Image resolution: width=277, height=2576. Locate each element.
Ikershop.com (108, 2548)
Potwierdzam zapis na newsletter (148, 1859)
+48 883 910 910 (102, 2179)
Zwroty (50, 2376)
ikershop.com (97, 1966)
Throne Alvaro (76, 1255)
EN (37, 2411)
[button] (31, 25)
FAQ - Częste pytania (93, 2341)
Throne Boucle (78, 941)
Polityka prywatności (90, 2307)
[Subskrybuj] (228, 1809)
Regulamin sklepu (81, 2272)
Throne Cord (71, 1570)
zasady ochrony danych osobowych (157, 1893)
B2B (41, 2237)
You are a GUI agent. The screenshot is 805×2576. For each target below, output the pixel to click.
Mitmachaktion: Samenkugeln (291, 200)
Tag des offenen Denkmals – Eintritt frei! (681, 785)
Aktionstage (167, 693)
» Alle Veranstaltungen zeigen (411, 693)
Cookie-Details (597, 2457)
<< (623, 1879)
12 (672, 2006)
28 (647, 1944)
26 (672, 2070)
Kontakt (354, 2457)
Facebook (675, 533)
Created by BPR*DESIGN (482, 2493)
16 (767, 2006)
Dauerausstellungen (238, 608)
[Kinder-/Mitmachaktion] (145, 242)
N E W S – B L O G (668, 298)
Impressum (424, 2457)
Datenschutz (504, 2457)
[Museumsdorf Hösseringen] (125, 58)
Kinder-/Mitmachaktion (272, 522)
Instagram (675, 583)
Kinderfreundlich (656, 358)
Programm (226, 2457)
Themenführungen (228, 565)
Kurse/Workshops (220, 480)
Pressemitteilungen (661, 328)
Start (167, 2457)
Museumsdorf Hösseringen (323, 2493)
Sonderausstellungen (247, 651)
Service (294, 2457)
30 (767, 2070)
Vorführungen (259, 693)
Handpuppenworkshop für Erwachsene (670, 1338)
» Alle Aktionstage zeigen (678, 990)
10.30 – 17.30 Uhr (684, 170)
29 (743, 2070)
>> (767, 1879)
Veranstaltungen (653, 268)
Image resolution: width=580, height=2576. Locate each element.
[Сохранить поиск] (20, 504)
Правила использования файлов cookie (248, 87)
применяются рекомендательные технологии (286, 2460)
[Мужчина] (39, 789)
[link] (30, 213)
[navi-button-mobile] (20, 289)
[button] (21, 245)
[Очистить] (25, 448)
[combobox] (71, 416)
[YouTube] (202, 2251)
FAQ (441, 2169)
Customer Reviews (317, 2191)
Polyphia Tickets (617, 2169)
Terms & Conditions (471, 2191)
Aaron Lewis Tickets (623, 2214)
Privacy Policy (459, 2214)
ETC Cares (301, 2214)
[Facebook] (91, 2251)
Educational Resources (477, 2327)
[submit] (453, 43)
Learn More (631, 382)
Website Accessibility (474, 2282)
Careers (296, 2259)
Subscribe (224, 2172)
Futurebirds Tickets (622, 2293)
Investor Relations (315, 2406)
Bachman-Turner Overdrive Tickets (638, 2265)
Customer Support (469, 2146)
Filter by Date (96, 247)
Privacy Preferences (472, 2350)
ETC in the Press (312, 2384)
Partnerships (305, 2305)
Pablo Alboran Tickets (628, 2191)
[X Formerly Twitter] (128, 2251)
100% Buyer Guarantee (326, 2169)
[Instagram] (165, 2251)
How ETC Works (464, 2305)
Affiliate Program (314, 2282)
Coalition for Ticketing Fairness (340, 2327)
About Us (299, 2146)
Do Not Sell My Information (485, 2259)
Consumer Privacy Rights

-- Exercise requirements --
The reply should consist solely of the lines above from the one that has "EN (37, 2411)" through the one that has "[navi-button-mobile] (20, 289)", reproduced exactly.

-- Solution for this problem --
EN (37, 2411)
[button] (31, 25)
FAQ - Częste pytania (93, 2341)
Throne Boucle (78, 941)
Polityka prywatności (90, 2307)
[Subskrybuj] (228, 1809)
Regulamin sklepu (81, 2272)
Throne Cord (71, 1570)
zasady ochrony danych osobowych (157, 1893)
B2B (41, 2237)
You are a GUI agent. The screenshot is 805×2576. For each target below, output the pixel to click.
Mitmachaktion: Samenkugeln (291, 200)
Tag des offenen Denkmals – Eintritt frei! (681, 785)
Aktionstage (167, 693)
» Alle Veranstaltungen zeigen (411, 693)
Cookie-Details (597, 2457)
<< (623, 1879)
12 (672, 2006)
28 (647, 1944)
26 (672, 2070)
Kontakt (354, 2457)
Facebook (675, 533)
Created by BPR*DESIGN (482, 2493)
16 (767, 2006)
Dauerausstellungen (238, 608)
[Kinder-/Mitmachaktion] (145, 242)
N E W S – B L O G (668, 298)
Impressum (424, 2457)
Datenschutz (504, 2457)
[Museumsdorf Hösseringen] (125, 58)
Kinder-/Mitmachaktion (272, 522)
Instagram (675, 583)
Kinderfreundlich (656, 358)
Programm (226, 2457)
Themenführungen (228, 565)
Kurse/Workshops (220, 480)
Pressemitteilungen (661, 328)
Start (167, 2457)
Museumsdorf Hösseringen (323, 2493)
Sonderausstellungen (247, 651)
Service (294, 2457)
30 (767, 2070)
Vorführungen (259, 693)
Handpuppenworkshop für Erwachsene (670, 1338)
» Alle Aktionstage zeigen (678, 990)
10.30 – 17.30 Uhr (684, 170)
29 (743, 2070)
>> (767, 1879)
Veranstaltungen (653, 268)
Image resolution: width=580, height=2576. Locate each element.
[Сохранить поиск] (20, 504)
Правила использования файлов cookie (248, 87)
применяются рекомендательные технологии (286, 2460)
[Мужчина] (39, 789)
[link] (30, 213)
[navi-button-mobile] (20, 289)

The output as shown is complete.